PMEM and BLK Modes
The NFIT (NVDIMM Firmware Interface Table) specification defined by the ACPI v6.0 standardizes not only the description of Persistent Memory (PMEM) and Block (BLK) modes, but also the platform message-passing entry points for control and configuration.
The Linux LIBNVDIMM subsystem provides support for three types of NVDIMMs; PMEM, BLK, and NVDIMM. PMEM (Persistent Memory) devices allow byte addressable access. BLK (block) devices allow sector atomicity like traditional storage devices. NVDIMM devices can simultaneously support both PMEM and BLK mode access. These three modes of operation are described by the "NVDIMM Firmware Interface Table" (NFIT) in ACPI v6.0 or later. While the LIBNVDIMM implementation is generic and supports pre-NFIT platforms, it was guided by the superset of capabilities need to support this ACPI v6.0 definition for NVDIMM resources. The bulk of the kernel implementation is in place to handle the case where the DIMM Physical Address (DPA) accessible via PMEM is aliased with DPA accessible via BLK. When that occurs a LABEL is needed to reserve DPA for exclusive access via one mode a time.

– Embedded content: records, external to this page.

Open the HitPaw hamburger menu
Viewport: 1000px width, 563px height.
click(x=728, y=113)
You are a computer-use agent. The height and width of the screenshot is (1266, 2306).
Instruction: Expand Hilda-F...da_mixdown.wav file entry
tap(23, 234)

For each NVDIMM access method (PMEM, BLK), LIBNVDIMM provides a block device driver:
- 1.PMEM (nd_pmem.ko): Drives a system-physical-address range. This range is contiguous in system memory and may be interleaved (hardware memory controller striped) across multiple DIMMs. When interleaved the platform may optionally provide details of which DIMMs are participating in the interleave. Note that while LIBNVDIMM describes system-physical-address ranges that may alias with BLK access as ND_NAMESPACE_PMEM ranges and those without alias as ND_NAMESPACE_IO ranges, to the nd_pmem driver there is no distinction. The different device-types are an implementation detail that userspace can exploit to implement policies like "only interface with address ranges from certain DIMMs". It is worth noting that when aliasing is present and a DIMM lacks a label, then no block device can be created by default as userspace needs to do at least one allocation of DPA to the PMEM range. In contrast ND_NAMESPACE_IO ranges, once registered, can be immediately attached to nd_pmem.

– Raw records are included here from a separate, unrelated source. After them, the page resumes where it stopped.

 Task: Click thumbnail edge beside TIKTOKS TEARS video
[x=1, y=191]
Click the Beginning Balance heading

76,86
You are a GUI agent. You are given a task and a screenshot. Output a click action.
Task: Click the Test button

- 2.BLK (nd_blk.ko): This driver performs I/O using a set of platform defined apertures. A set of apertures will access just one DIMM. Multiple windows (apertures) allow multiple concurrent accesses, much like tagged-command-queuing, and would likely be used by different threads or different CPUs. The NFIT specification defines a standard format for a BLK-aperture, but the spec also allows for vendor specific layouts, and non-NFIT BLK implementations may have other designs for BLK I/O. For this reason, "nd_blk" calls back into platform-specific code to perform the I/O. One such implementation is defined in the "Driver Writer's Guide" and "DSM Interface Example".

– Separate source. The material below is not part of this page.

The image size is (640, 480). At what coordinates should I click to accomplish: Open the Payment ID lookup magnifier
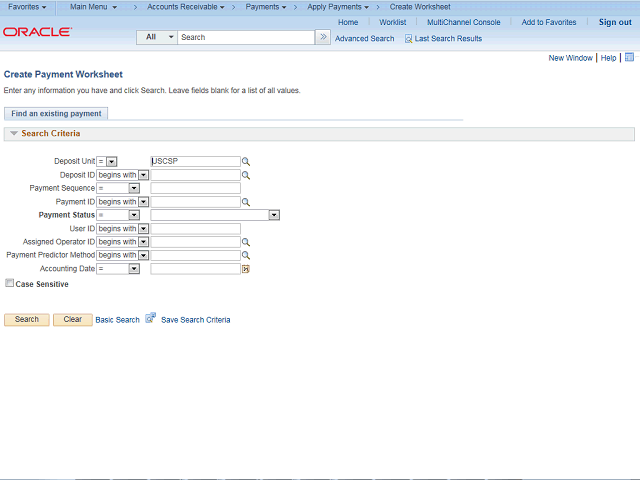click(246, 202)
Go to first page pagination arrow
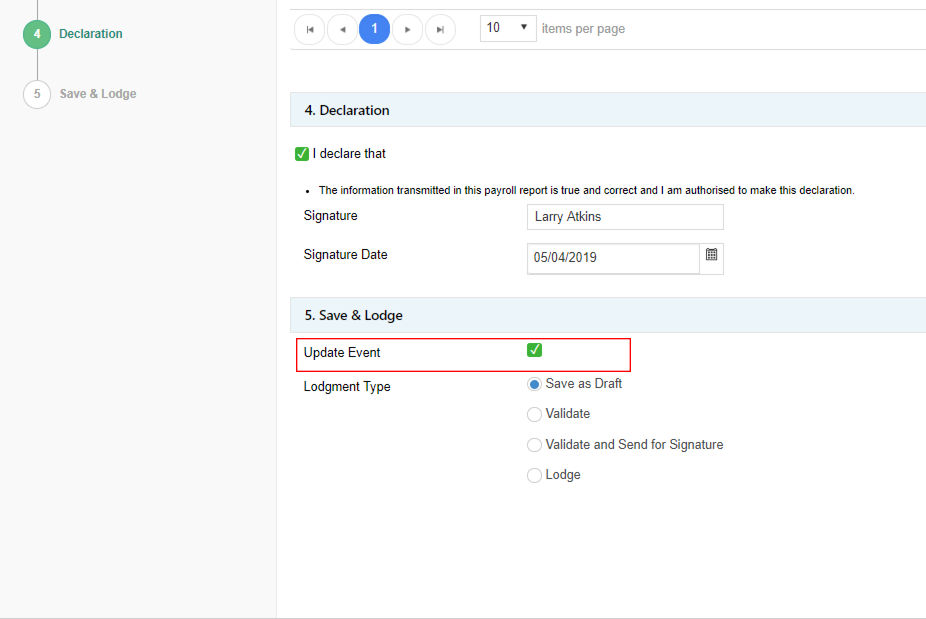This screenshot has width=926, height=619. click(309, 29)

While PMEM provides direct byte-addressable CPU-load/store access to NVDIMM storage, it does not provide the best system RAS (recovery, availability, and serviceability) model. Access to a corrupted system-physical-address address causes a CPU exception while access to a corrupted address through a BLK-aperture causes that block window to raise an error status in a register. The latter is more aligned with the standard error model that host-bus-adapter attached disks present. Also, if an administrator ever wants to replace a memory it is easier to service a system at DIMM module boundaries. Compare this to PMEM where data could be interleaved in an opaque hardware specific manner across several DIMMs.
BLK-apertures solve these RAS problems, but their presence is also the major contributing factor to the complexity of the ND subsystem. They complicate the implementation because PMEM and BLK alias in DPA space. Any given DIMM's DPA-range may contribute to one or more system-physical-address sets of interleaved DIMMs, and may also be accessed in its entirety through its BLK-aperture. Accessing a DPA through a system-physical-address while simultaneously accessing the same DPA through a BLK-aperture has undefined results. For this reason, DIMMs with this dual interface configuration includes a DSM function to store/retrieve a LABEL. The LABEL effectively partitions the DPA-space into exclusive system-physical-address and BLK-aperture accessible regions. For simplicity, a DIMM is allowed a PMEM "region" per each interleave set in which it is a member. The remaining DPA space can be carved into an arbitrary number of BLK devices with discontiguous extents.